If you only access the Web UI from the host PC, plain HTTP is fine. The moment you access it over LAN (let alone WAN), you want HTTPS so passwords and session cookies aren't in the clear. AASM v0.8.3 ships a one-click Install Certificates button that generates a self-signed root CA + a server cert for the Web UI - and optionally installs the root into Windows' trusted store so your browser stops warning.
Prerequisites:
Server tab (any server) → Maintenance sub-tab → Maintenance & Management. Scroll to the Quick Actions & Management card → SYSTEM OPERATIONS section.
The cyan Install Certificates button (next to Open Firewall Ports) generates the cert chain. Windows will prompt for elevation - approve it.
AASM creates a self-signed root CA + a server certificate bound to the host PC's common names (e.g. localhost, the LAN IP, the machine's hostname). The certs are stored next to AASM's data directory.

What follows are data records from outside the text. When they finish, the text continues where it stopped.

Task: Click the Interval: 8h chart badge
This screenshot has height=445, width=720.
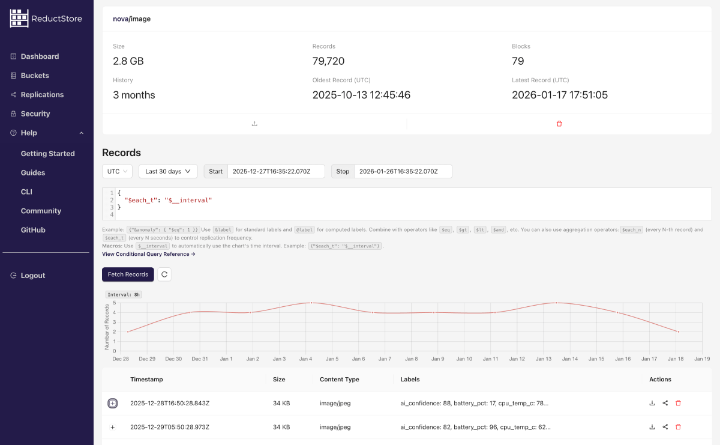Action: point(124,294)
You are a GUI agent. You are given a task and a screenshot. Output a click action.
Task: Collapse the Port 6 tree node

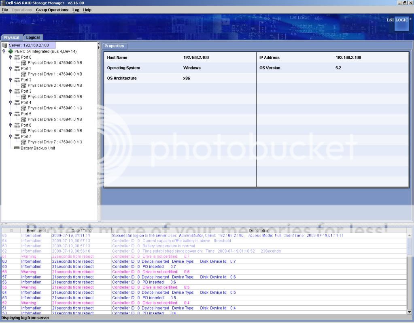point(11,125)
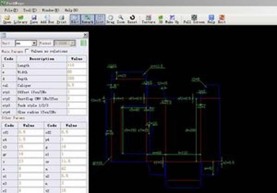Open the File menu
Screen dimensions: 277x193
(11, 10)
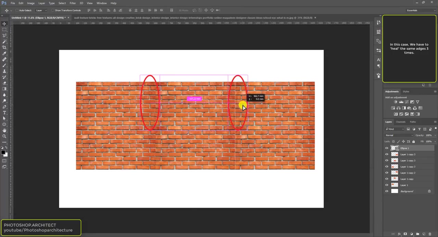Open the Filter menu
438x237 pixels.
pos(73,3)
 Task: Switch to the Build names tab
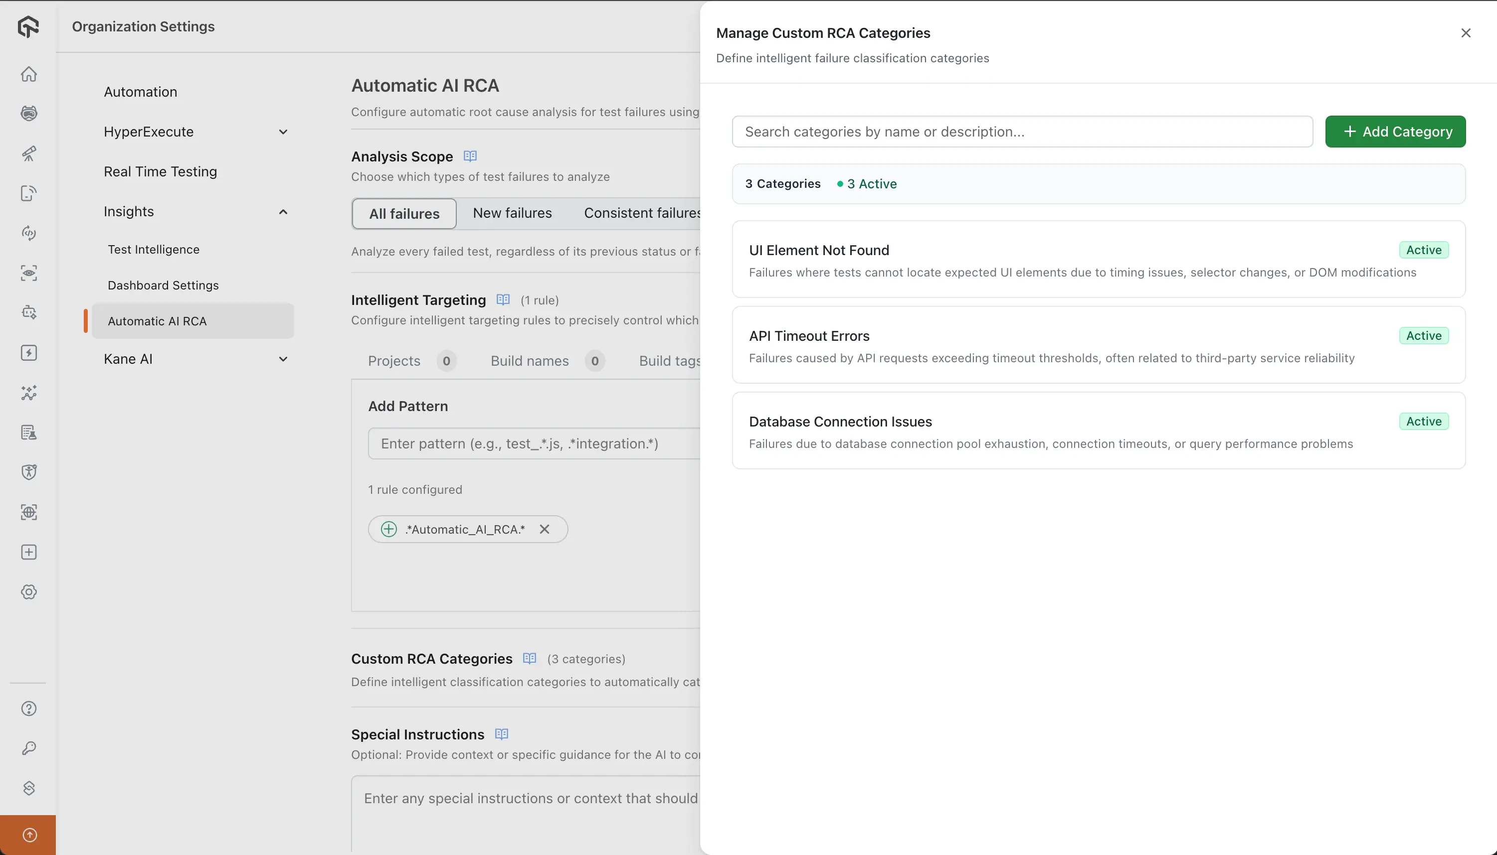coord(529,361)
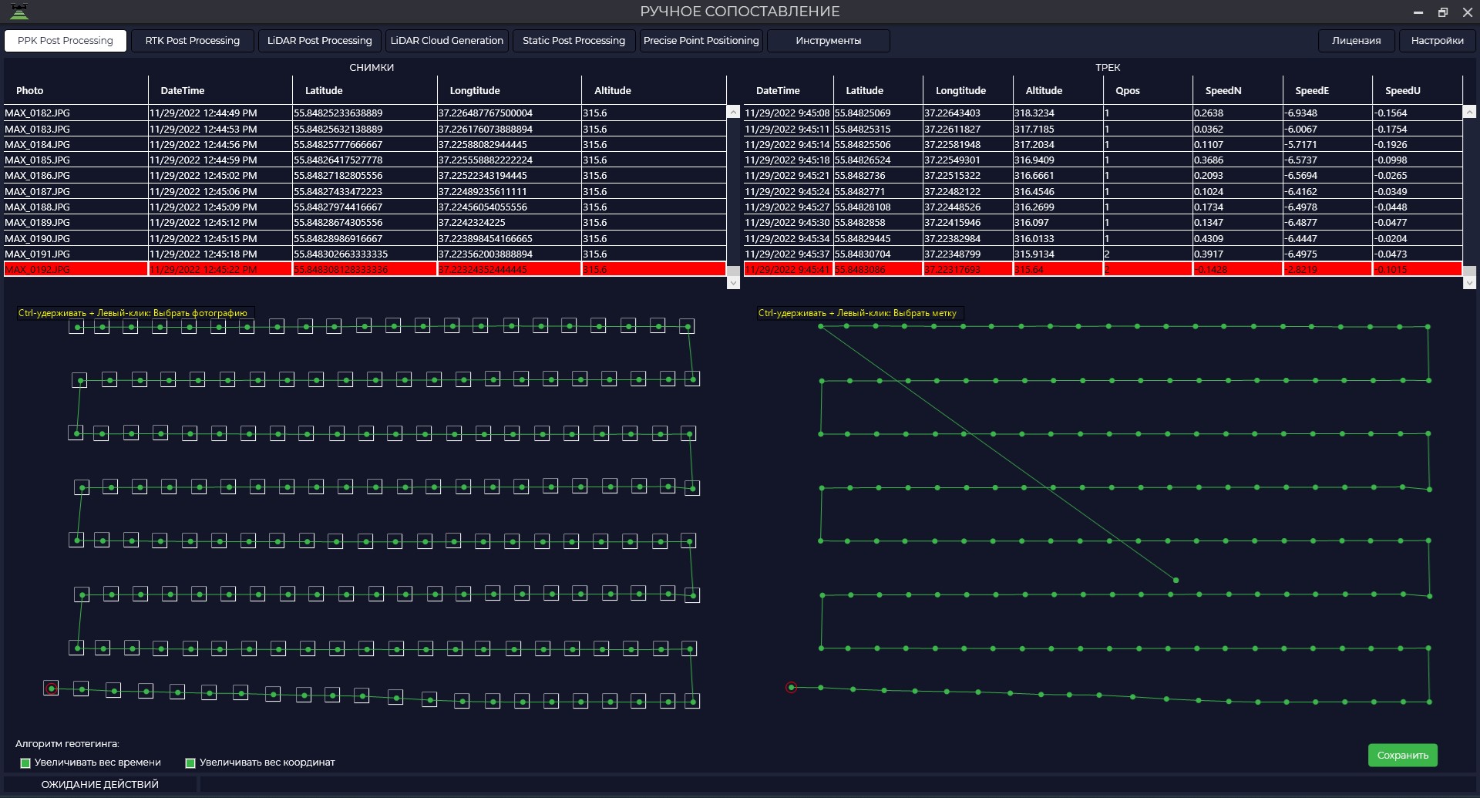The width and height of the screenshot is (1480, 798).
Task: Toggle Увеличивать вес координат checkbox
Action: [190, 763]
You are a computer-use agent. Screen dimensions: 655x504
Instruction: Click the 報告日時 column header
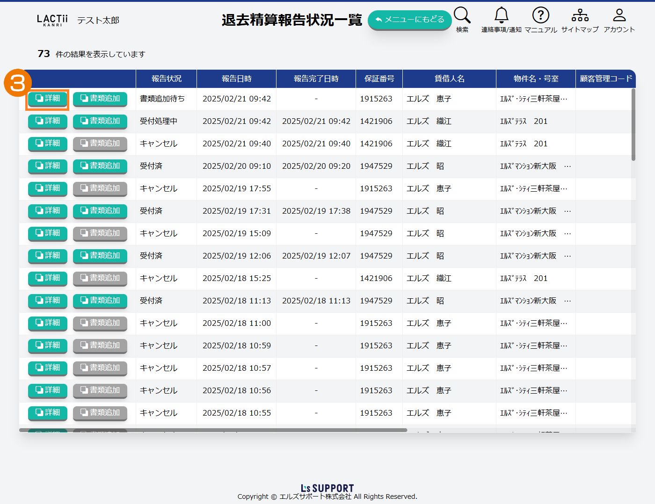pyautogui.click(x=236, y=79)
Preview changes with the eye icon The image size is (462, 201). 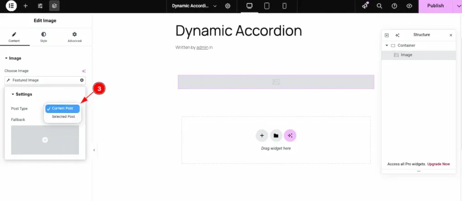click(x=409, y=6)
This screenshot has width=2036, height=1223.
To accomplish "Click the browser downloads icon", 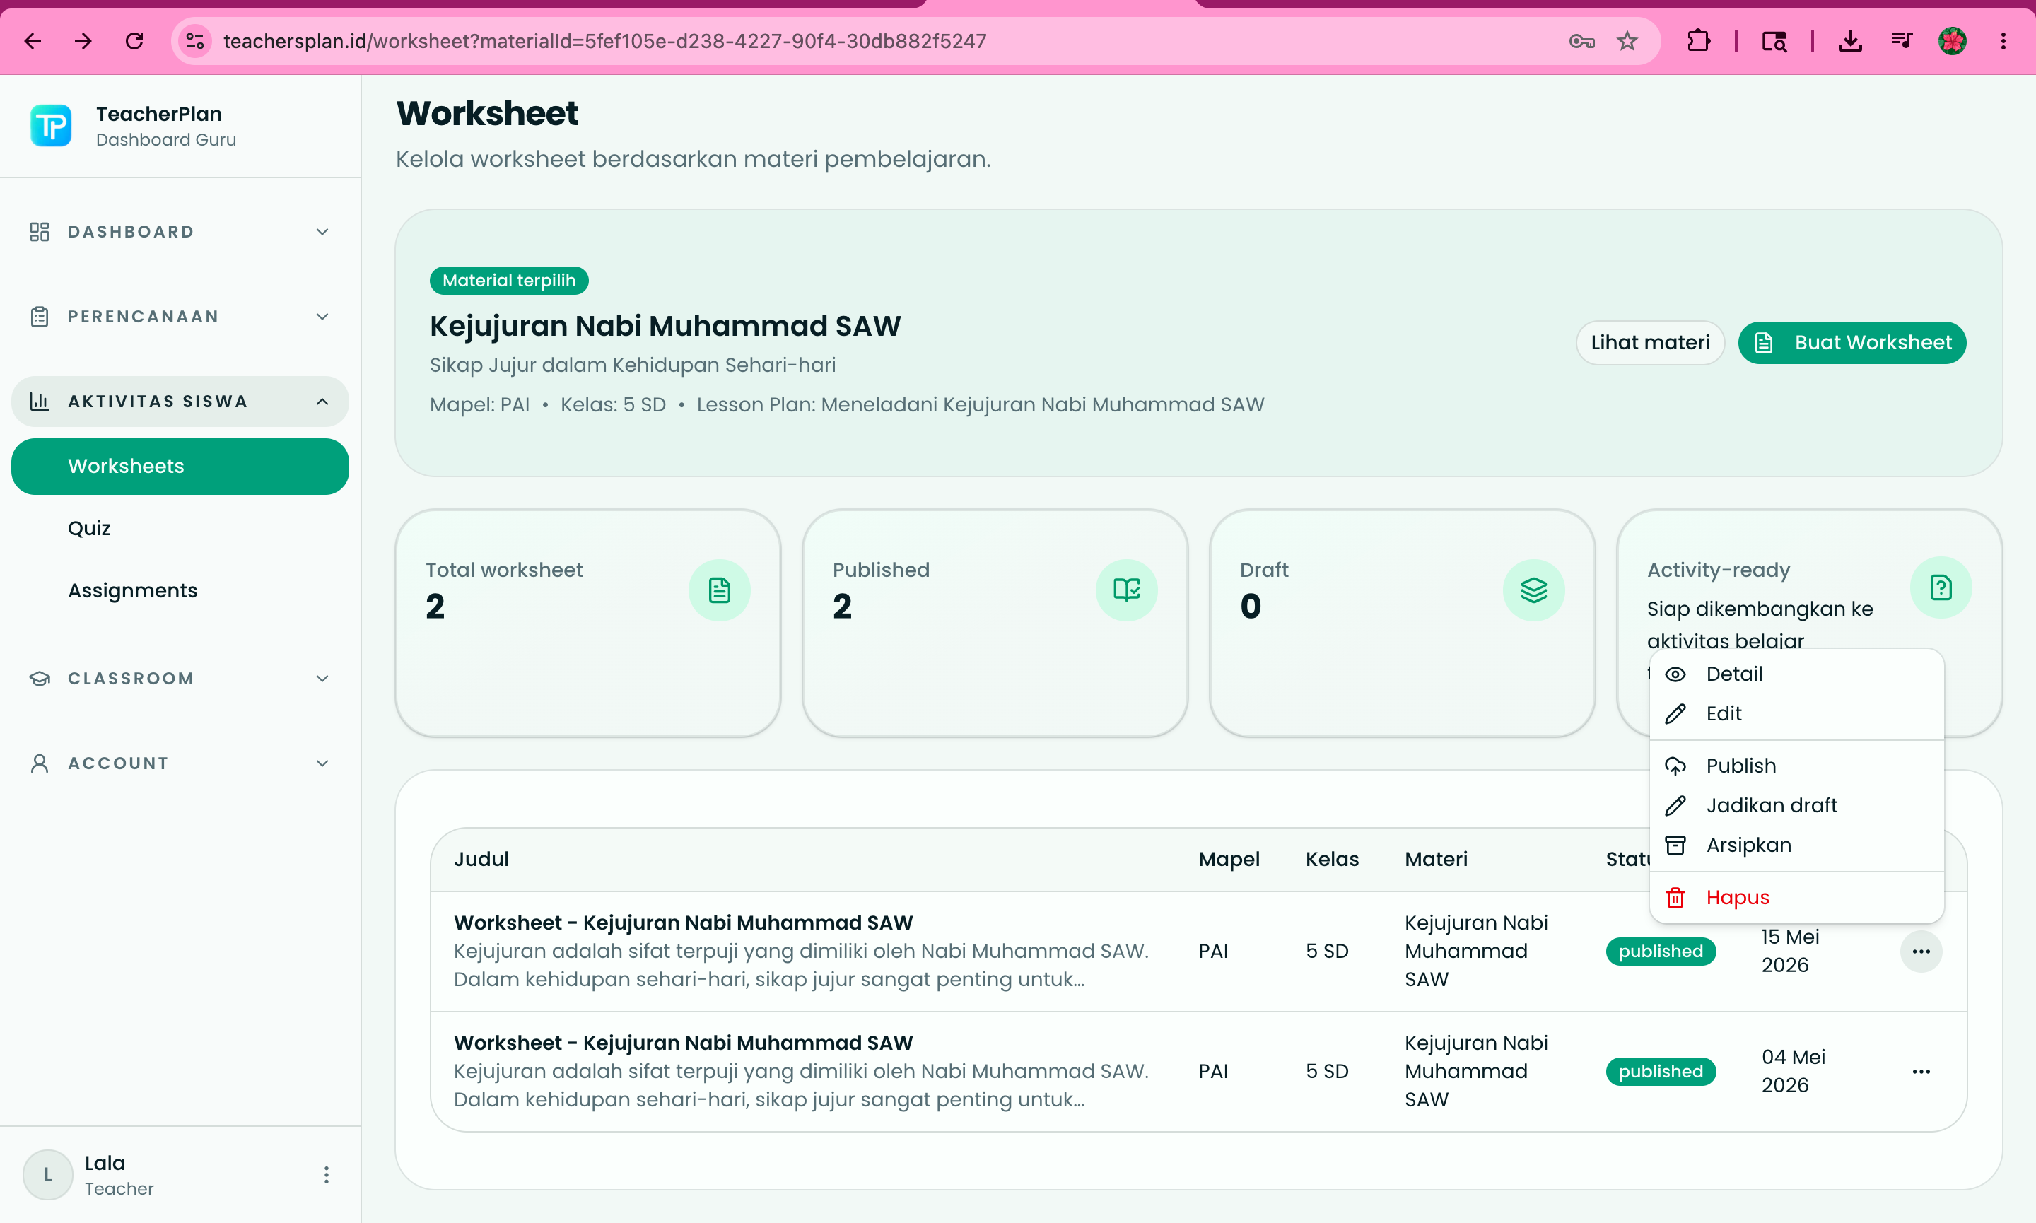I will pyautogui.click(x=1850, y=40).
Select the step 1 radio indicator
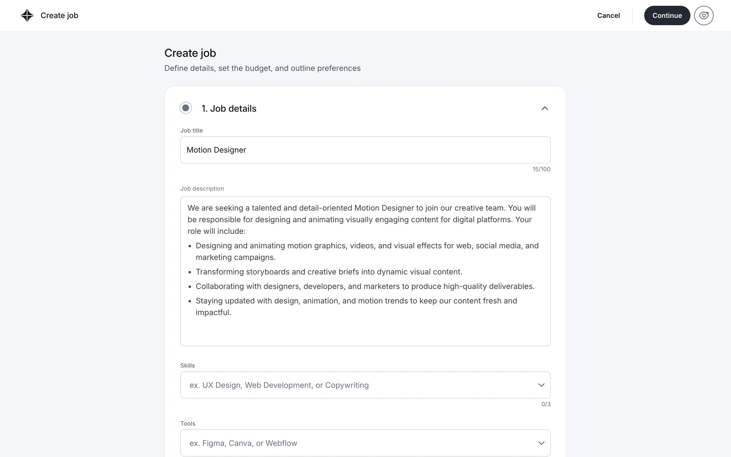 pyautogui.click(x=185, y=108)
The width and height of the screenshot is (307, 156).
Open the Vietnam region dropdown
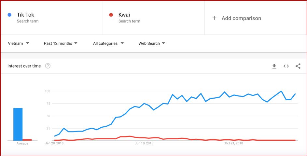pos(19,43)
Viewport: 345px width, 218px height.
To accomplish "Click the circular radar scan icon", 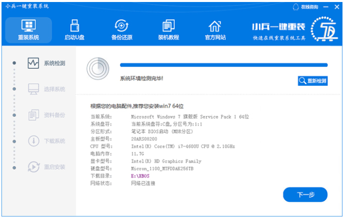I will 97,68.
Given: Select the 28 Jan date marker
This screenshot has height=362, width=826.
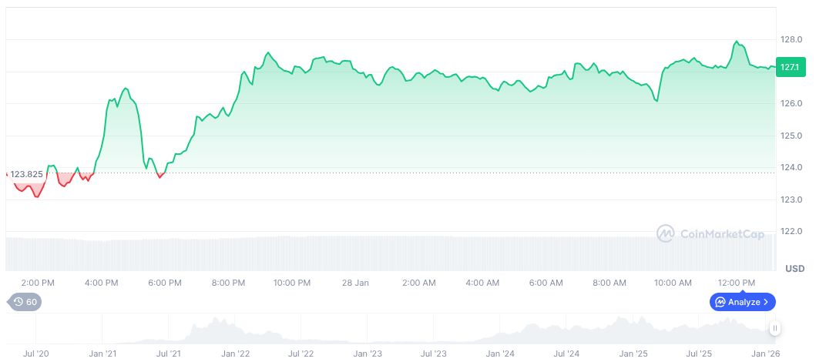Looking at the screenshot, I should pos(356,283).
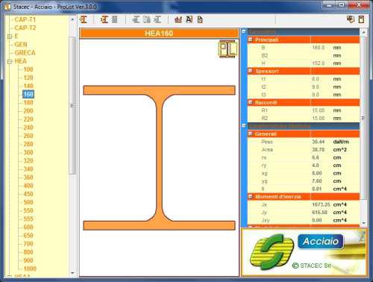
Task: Collapse the Spessori property group
Action: pyautogui.click(x=251, y=71)
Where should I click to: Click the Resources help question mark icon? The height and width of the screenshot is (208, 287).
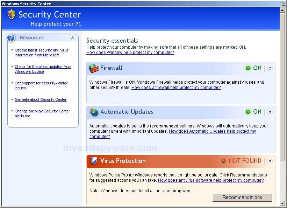click(11, 38)
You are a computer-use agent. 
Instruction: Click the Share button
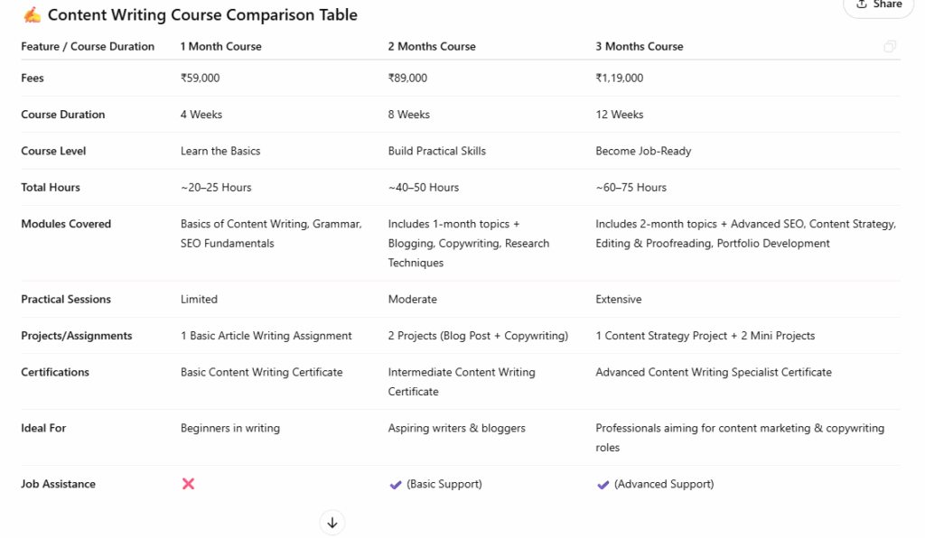[879, 5]
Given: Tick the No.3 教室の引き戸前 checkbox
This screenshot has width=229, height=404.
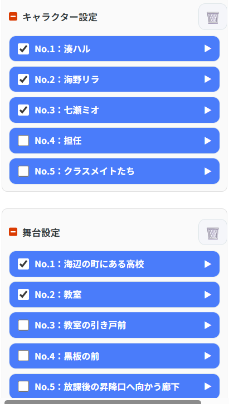Looking at the screenshot, I should pos(23,326).
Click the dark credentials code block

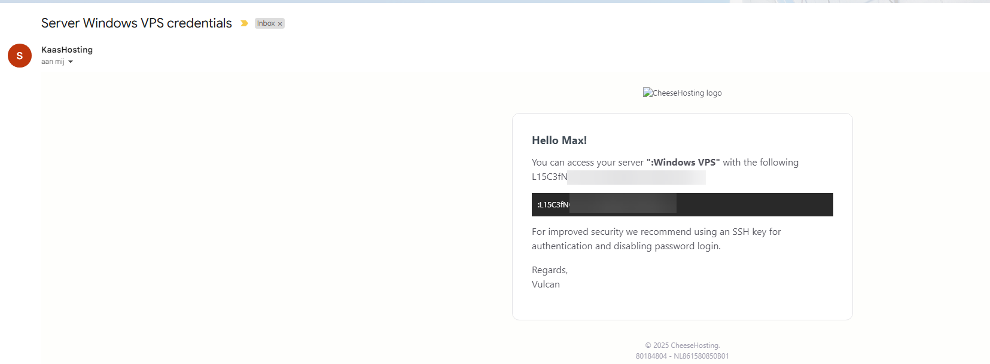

Open the App Settings dialog → Web UI section. If a Use HTTPS toggle appears (it should now that the cert exists), enable it. The Web UI restarts and now listens on the same port over TLS.
Update the URL you use to reach the Web UI:
https://192.168.1.42:3000
First visit, the browser will show a "Not secure" warning because the root CA isn't trusted yet. Step 5 fixes that.
On the AASM host PC, the root CA was already installed during step 2 (Windows trusted-root store). On other devices (your laptop, phone, etc.) you need to install it manually:
Self-signed certs are fine for LAN. For real WAN exposure, get a Let's Encrypt cert via your domain name and point AASM at it (advanced; see the Discord for help).
The Web UI is now served over HTTPS with a self-signed cert. Trust the root on every device you connect from to silence the browser warning.